• **Texte fourni**:
»»

Des retombées imprévues

Quand la petite phrase, reprise par d’autres médias, en particulier CNews, première chaîne d’information de France, touche d’autres publics que celui des militants d’extrême-gauche ou des électeurs écologistes, il en va autrement. Pour les agriculteurs, la rentabilité est bel et bien un sujet ! Leur pathos écorché considère la petite phrase comme violemment négative car aggravée par un logos grossier. Lequel peut correspondre, tout en l’accentuant, à l’ethos d’une femme politique pas très bien connue mais généralement considérée comme extrémiste. Et comme les Français ont très majoritairement une image positive des agriculteurs et sont conscients de leurs difficultés économiques, ils réagissent négativement à la formule de Sandrine Rousseau. Une grande partie des médias rendent compte de ses propos, parfois en les qualifiant expressément de « petite phrase », comme dans Gala ou le Huffington Post. Les recherches en ligne sur son nom redémarrent, atteignant en plein été un niveau sans précédent depuis un an.

««

• **Matériel de l'exercice**:
»»

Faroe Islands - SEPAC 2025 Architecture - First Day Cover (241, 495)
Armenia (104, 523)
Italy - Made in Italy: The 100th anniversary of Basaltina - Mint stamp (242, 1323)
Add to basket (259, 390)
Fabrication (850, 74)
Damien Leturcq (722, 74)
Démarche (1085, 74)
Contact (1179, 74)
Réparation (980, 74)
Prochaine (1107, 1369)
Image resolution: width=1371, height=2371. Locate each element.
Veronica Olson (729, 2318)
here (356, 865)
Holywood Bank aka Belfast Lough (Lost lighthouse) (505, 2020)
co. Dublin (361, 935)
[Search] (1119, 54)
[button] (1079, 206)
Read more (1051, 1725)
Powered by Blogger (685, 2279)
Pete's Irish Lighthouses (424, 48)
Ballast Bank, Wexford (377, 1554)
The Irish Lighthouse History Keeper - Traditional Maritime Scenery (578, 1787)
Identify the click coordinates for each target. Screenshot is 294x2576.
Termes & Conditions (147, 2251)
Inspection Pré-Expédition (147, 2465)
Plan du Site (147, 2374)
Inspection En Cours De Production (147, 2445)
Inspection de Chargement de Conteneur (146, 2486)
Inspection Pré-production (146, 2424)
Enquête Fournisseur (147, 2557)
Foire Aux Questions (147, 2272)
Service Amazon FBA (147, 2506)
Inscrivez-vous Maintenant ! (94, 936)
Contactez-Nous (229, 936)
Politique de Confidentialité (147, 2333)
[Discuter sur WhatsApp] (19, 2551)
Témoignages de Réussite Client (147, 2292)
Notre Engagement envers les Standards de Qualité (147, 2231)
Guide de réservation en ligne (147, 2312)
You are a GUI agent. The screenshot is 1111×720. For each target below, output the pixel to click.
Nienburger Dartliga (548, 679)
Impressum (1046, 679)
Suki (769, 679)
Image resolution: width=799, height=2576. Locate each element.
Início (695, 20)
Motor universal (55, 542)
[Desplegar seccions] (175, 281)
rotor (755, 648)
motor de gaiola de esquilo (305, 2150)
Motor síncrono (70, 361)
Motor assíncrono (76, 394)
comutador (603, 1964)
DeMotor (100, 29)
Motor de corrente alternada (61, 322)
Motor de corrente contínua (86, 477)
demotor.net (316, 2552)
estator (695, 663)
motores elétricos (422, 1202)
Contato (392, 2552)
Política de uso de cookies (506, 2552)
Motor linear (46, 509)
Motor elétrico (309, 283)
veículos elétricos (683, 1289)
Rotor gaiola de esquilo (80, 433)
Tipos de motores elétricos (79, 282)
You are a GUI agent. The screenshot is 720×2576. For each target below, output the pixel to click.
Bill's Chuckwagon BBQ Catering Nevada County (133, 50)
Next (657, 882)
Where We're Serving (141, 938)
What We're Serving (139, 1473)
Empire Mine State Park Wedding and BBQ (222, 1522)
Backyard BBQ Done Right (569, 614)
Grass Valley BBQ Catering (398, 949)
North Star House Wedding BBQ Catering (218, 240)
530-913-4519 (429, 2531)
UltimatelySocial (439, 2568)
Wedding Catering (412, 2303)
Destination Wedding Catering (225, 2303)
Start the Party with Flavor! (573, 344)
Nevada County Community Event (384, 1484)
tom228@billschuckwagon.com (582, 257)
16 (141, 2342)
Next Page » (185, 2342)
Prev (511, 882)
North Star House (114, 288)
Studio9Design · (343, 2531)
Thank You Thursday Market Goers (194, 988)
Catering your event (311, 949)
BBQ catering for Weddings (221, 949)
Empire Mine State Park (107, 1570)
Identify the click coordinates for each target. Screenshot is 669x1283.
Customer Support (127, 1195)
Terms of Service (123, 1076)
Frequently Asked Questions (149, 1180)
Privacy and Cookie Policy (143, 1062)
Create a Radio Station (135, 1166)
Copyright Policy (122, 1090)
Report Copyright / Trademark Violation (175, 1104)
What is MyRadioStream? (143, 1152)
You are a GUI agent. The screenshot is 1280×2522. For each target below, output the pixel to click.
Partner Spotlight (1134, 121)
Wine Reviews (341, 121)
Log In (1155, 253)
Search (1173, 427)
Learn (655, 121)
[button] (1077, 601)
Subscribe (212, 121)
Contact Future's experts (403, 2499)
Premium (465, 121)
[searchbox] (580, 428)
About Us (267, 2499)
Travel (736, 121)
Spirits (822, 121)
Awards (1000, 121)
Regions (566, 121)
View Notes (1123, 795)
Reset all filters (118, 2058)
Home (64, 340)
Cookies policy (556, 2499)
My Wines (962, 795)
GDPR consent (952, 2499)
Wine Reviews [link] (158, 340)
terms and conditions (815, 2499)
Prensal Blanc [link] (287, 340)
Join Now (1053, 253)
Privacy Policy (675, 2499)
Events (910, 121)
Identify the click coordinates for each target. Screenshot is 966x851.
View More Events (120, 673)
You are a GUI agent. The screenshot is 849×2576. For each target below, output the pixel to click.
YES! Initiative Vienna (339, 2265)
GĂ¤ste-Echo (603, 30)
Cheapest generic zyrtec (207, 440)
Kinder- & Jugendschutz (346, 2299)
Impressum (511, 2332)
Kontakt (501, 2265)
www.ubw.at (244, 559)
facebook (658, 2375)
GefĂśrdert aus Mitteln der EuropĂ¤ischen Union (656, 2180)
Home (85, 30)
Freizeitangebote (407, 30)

««

• **Consignes**:
A – Pouvez-vous reproduire à l'identique les lignes des enregistrements, depuis leur toute première ligne jusqu'à la ligne contenant « Notre Engagement envers », celle-ci comprise ?
B – Pouvez-vous poursuivre le texte sur les retombées de la petite phrase de Sandrine Rousseau, à la suite de sa dernière phrase ?
Le texte et les enregistrements forment deux matériaux distincts.

• **Réponses ci-dessous**:
A –
Faroe Islands - SEPAC 2025 Architecture - First Day Cover (241, 495)
Armenia (104, 523)
Italy - Made in Italy: The 100th anniversary of Basaltina - Mint stamp (242, 1323)
Add to basket (259, 390)
Fabrication (850, 74)
Damien Leturcq (722, 74)
Démarche (1085, 74)
Contact (1179, 74)
Réparation (980, 74)
Prochaine (1107, 1369)
Image resolution: width=1371, height=2371. Locate each element.
Veronica Olson (729, 2318)
here (356, 865)
Holywood Bank aka Belfast Lough (Lost lighthouse) (505, 2020)
co. Dublin (361, 935)
[Search] (1119, 54)
[button] (1079, 206)
Read more (1051, 1725)
Powered by Blogger (685, 2279)
Pete's Irish Lighthouses (424, 48)
Ballast Bank, Wexford (377, 1554)
The Irish Lighthouse History Keeper - Traditional Maritime Scenery (578, 1787)
Identify the click coordinates for each target. Screenshot is 294x2576.
Termes & Conditions (147, 2251)
Inspection Pré-Expédition (147, 2465)
Plan du Site (147, 2374)
Inspection En Cours De Production (147, 2445)
Inspection de Chargement de Conteneur (146, 2486)
Inspection Pré-production (146, 2424)
Enquête Fournisseur (147, 2557)
Foire Aux Questions (147, 2272)
Service Amazon FBA (147, 2506)
Inscrivez-vous Maintenant ! (94, 936)
Contactez-Nous (229, 936)
Politique de Confidentialité (147, 2333)
[Discuter sur WhatsApp] (19, 2551)
Témoignages de Réussite Client (147, 2292)
Notre Engagement envers les Standards de Qualité (147, 2231)

B –
Il est probable que la polémique contribue aussi à l’un des phénomènes politiques les plus notables de ces derniers mois : le succès de la pétitition « Non à la Loi Duplomb — Pour la santé, la sécurité, l’intelligence collective », déposée le 10 juillet par une étudiante de 23 ans, qui recueille 1,5 million de signatures en dix jours. Au 23 juillet, elle en est à 1 743 260 signatures. Cela en fait en fait de très loin le texte le plus massivement soutenu des deux mille et quelques pétitions déposées sur le site ad hoc de l’Assemblée nationale.

Michel Le Séac’h

(1) Sur la distinction entre petites phrases domestiques et petites phrases sauvages, voir Michel Le Séac’h, Petites phrases : des microrhétoriques dans la communication politique, p. 125 s.